Turkle argues that social media have led to more connection but less conversation, more information transfer but less mutual understanding.

I was half-expecting many students to scoff at such hand-wringing, but they’ve actually responded with genuine interest and concern about how digital technologies have come to dominate their everyday lives.

I also asked my students to complete an informal Electronic Devices Survey. Out of 43 students surveyed:

  • 2 do not have a computer at home
  • 3 do not have a cell phone
  • 7 believe laptops should be entirely banned from the classroom
  • 9 check their emails or messages 5 or more times per hour
  • 24 tend to check email, texts, or other social media while reading for their courses
  • 36 sometimes feel that electronic devices distract them from other activities.

Several students have posted thoughtful reflections on their relations with cell phones on the public course blog. One student shared this brilliant and rather disturbing video:

Another student said that at the Starbucks where he works, it’s increasingly the older customers who annoy everyone by trying to place an order while texting.

The younger folks are realizing that “continuous partial attention” not only leads to superficial relationships, bad grades, and car accidents. It’s also just incredibly obnoxious.

 

3 Comments leave one →
  1. Wesley H permalink
    September 22, 2013 8:20 PM

    Another great post Mark, although I doubt most of society, especially younger people, understand the truly damaging effects of “continuous partial attention”. It is rampant in our society, and is only getting worse.

  2. September 23, 2013 8:48 AM

    Great idea to run an informal survey to get some more solid data on the topic. I’ve noticed a trend in my department to assume “the worst”–that young students are devotedly tied to their electronic devices, that they are familiar with and use all major social media platforms (facebook and twitter especially, but also tumblr and pinterest and others), and that they are therefore highly computer literate. Informal, verbal polls I’ve conducted in my own tutorials show these assumptions to be wrong: in fact, many first and second-year students find tweeting fairly mysterious or useless. Your post gives us a lot to consider: not only that implementing restrictions on electronic devices in classrooms might be something students actually want, but also that computer literacy and access to technology is not as prevalent or uniform as we often assume.

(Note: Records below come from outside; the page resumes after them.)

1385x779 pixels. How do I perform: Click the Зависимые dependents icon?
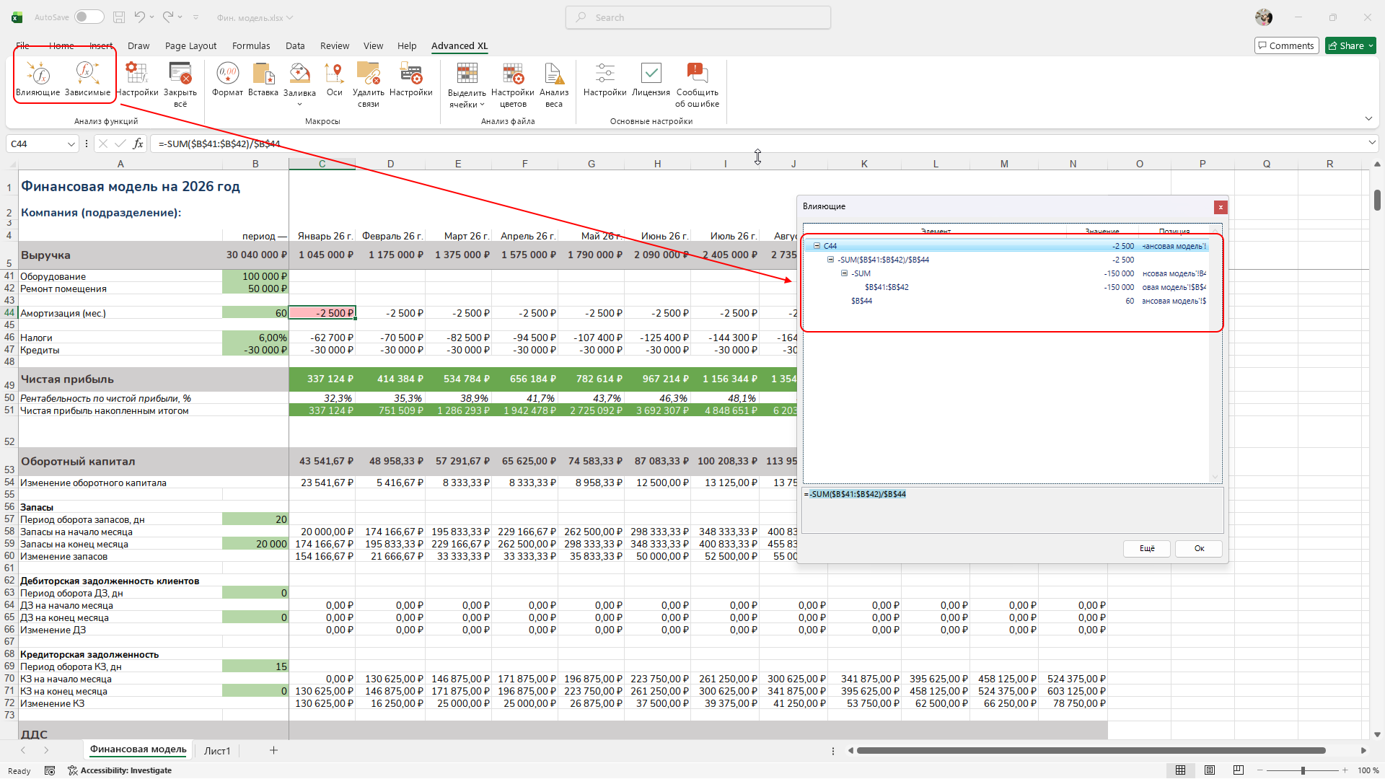click(87, 73)
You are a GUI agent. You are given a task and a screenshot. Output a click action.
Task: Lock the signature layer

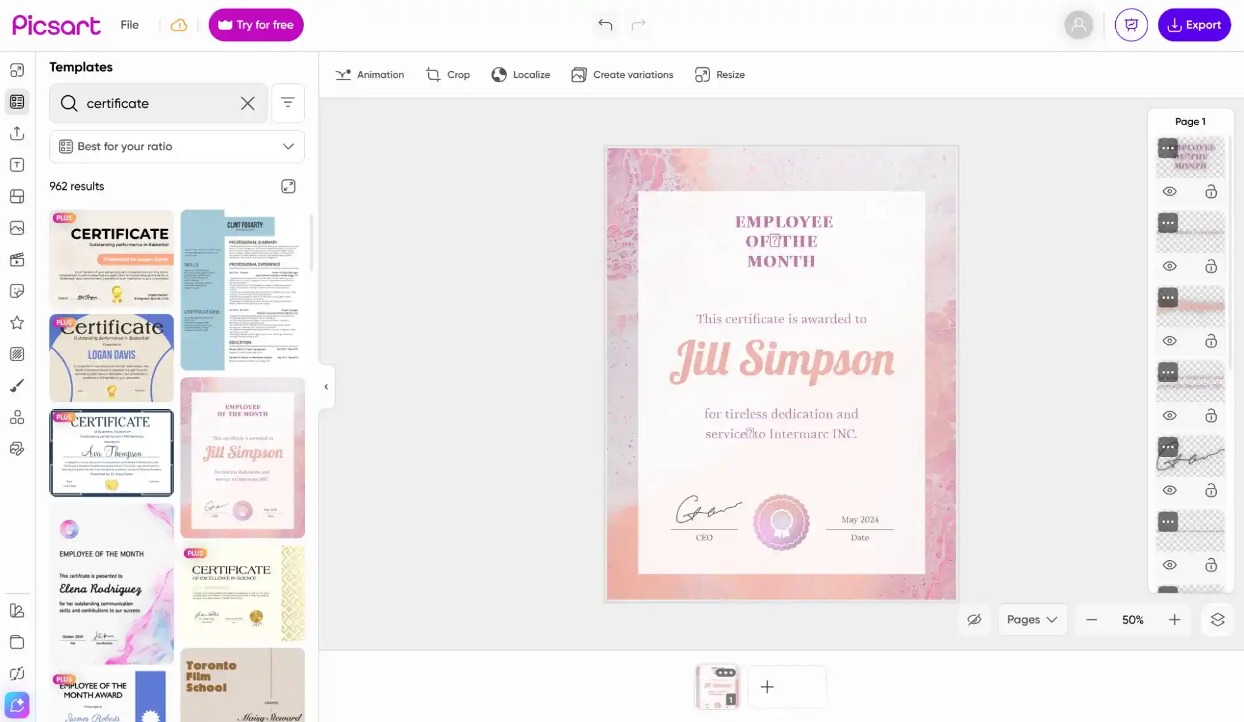tap(1210, 490)
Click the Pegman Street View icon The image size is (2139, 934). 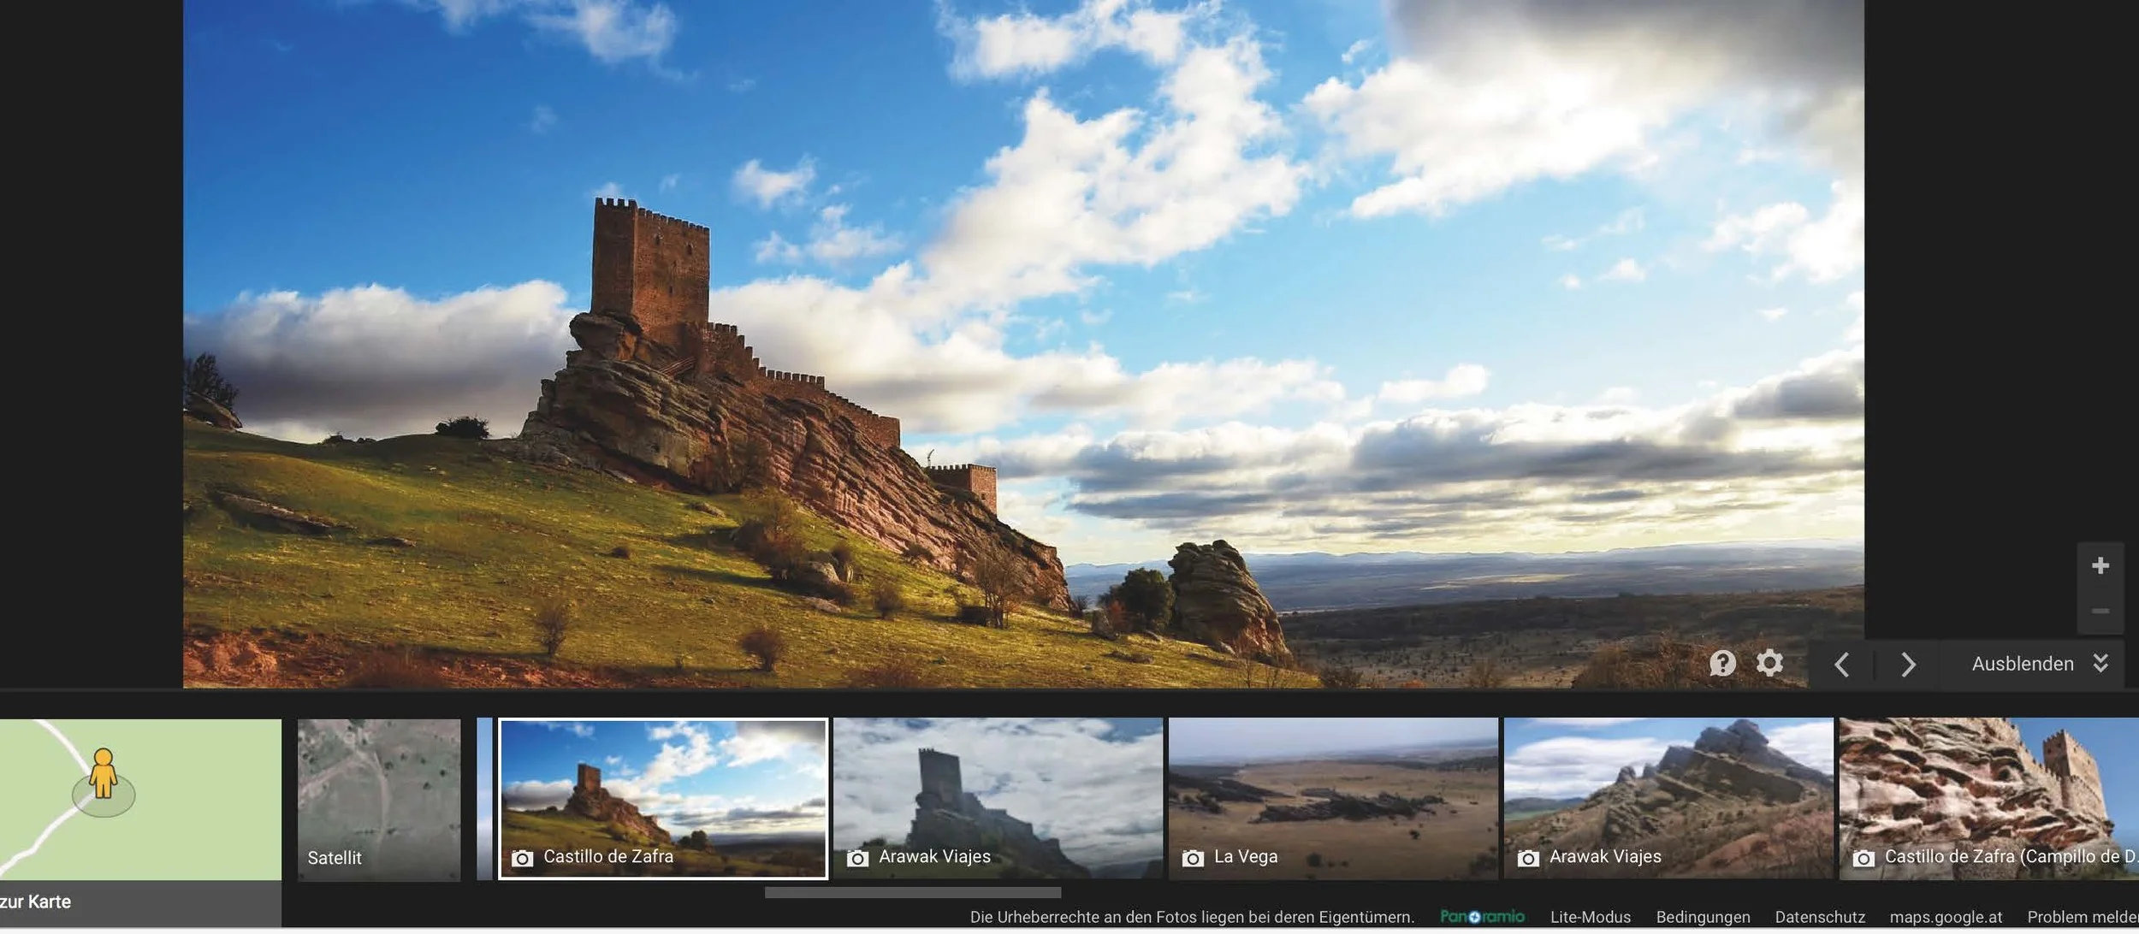104,774
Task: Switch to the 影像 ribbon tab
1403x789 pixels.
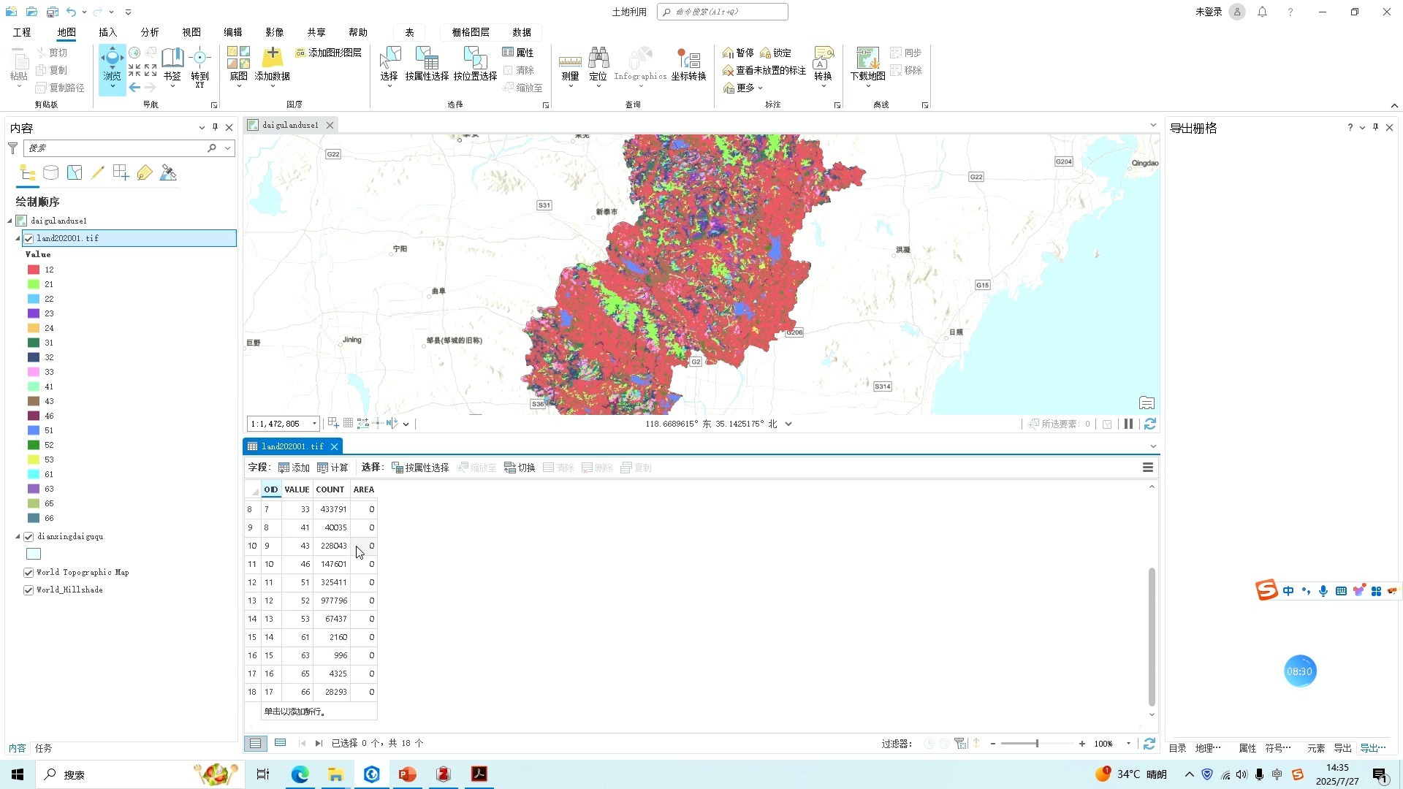Action: coord(274,31)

    A blogger at “Open for Success” (http://rdneug.wordpress.com/) has written about how uneven computer literacy only heightens barriers to education for those students she defines as “at-risk.” She writes:

    “Although most of my students are proficient in surfing the Web via the “big blue E,” creating a presentation in PowerPoint, and composing papers in Microsoft Word, they are also alarmingly deficient in essential digital literacy skills. Most do not know or have experience with the range of today’s devices, operating systems, Web browsers, applications, and file extensions-elements most in higher education assume students know before they enter college.

    About half of my students “BYOD” (Bring Your Own Device) to class, often the gift received after graduating from high school, but their K12 technology experience has prevented them from establishing a framework of fundamental computer knowledge needed to sustain their device. IT administrators in K12 unknowingly have created an entire generation of dependents not only unable to exist in a non-Microsoft world, but also incapable of articulating their needs when troubleshooting. The common response I hear from the at-risk student not experiencing success online is: “I’m just not good with computers.””

    • September 24, 2013 1:01 PM

      Thanks for the comment. Good point. I’m sure many students lose a lot of time because they get bogged down with computer problems that could be avoided with better preparation. Of course, given all the other constraints on their study time, I’d be wary of asking students to devote a lot of time to computer literacy. Literary literacy first! And reading Turkle makes me think that being “good with computers” should include being good at turning them off when appropriate.